Based on a conversation I had over the weekend, I thought I would share some information gathered about the popular GNMA (Ginnie Mae) bonds. 

Most investors have heard of Mortgage Backed Securities (MBS) because they have been the cause of many problems over the last year.  GNMA Bonds are also MBS’s, but what makes them different from other MBS’s is that they are backed by the “Full Faith and Credit: of the United States Government.”

While this is a great benefit to have and makes these particular bonds much safer than other MBS’s, that does not mean they are not without their own risks.   The government backing solves one of the bigger risks tied to MBS’s recently, default risk, but investors are still exposed to two other important risks – interest rate risk and term risk.  

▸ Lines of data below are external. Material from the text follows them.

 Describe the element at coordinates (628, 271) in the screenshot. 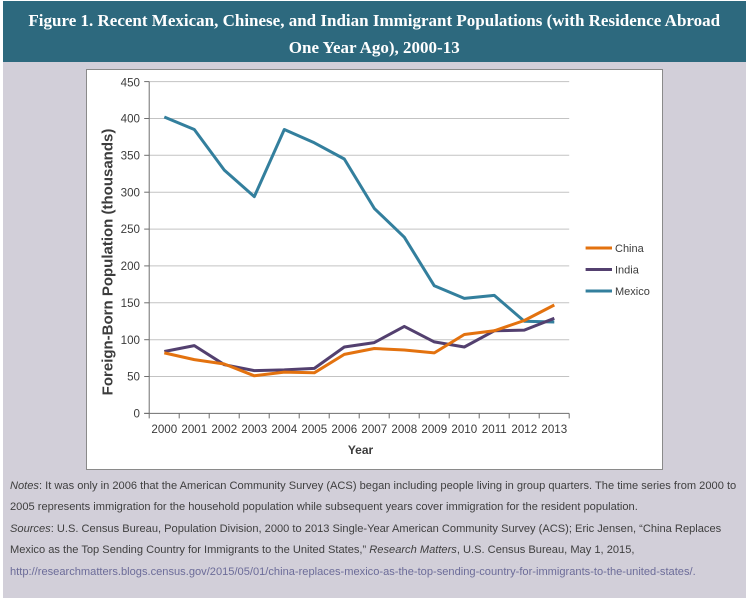

I see `svg-text: India` at that location.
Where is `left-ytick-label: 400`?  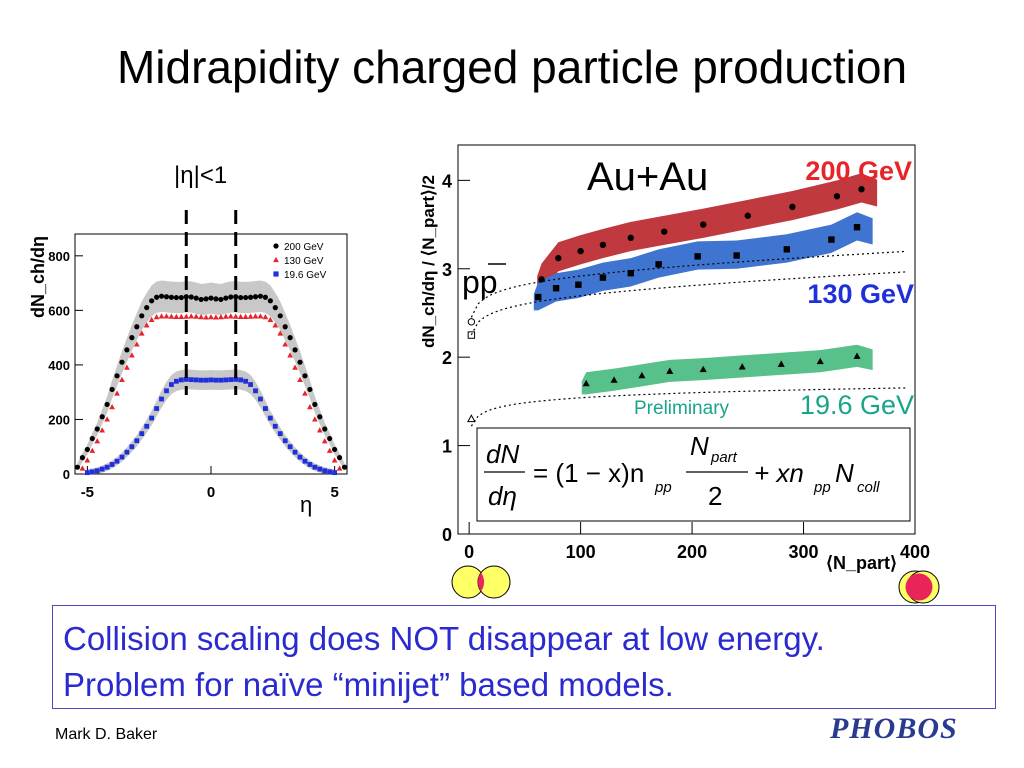 left-ytick-label: 400 is located at coordinates (59, 366).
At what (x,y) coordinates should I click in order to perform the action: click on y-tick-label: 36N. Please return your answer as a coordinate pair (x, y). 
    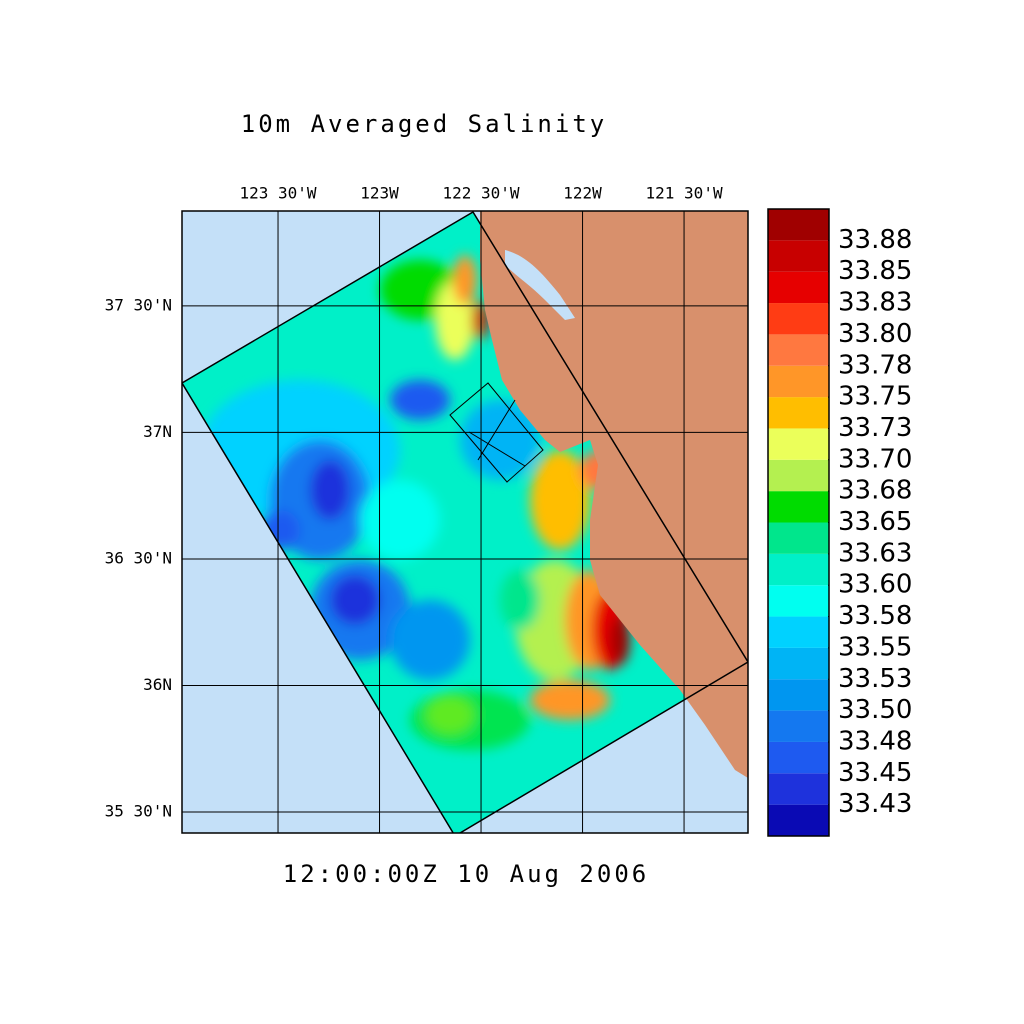
    Looking at the image, I should click on (158, 684).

For Example: An investor may look to a 3 year GNMA and find a yield much higher than a similar 3 year Treasury, BUT there is not guarantee that a 3 year GNMA will actually mature/pay out in three years, in fact it is highly likely a 3 year GNMA bond will eventually pay out over a much longer time frame due to the way a GNMA is paid back, from Mortgage refinancing. With Mortgage rates at extremely low levels, if rates rise, refinancing may slow, turning a 3 year GNMA into a much longer maturity instrument AND exposing the investor to future principal and interest rate risk.

Investors should review these risks because of the higher yield these GNMA bonds pay.  Remember that there is no such thing as a free lunch, and that yield is equivalent to the risk one has to take for the investment.  The higher yield may pose an immediate satisfaction at a much greater risk in the future.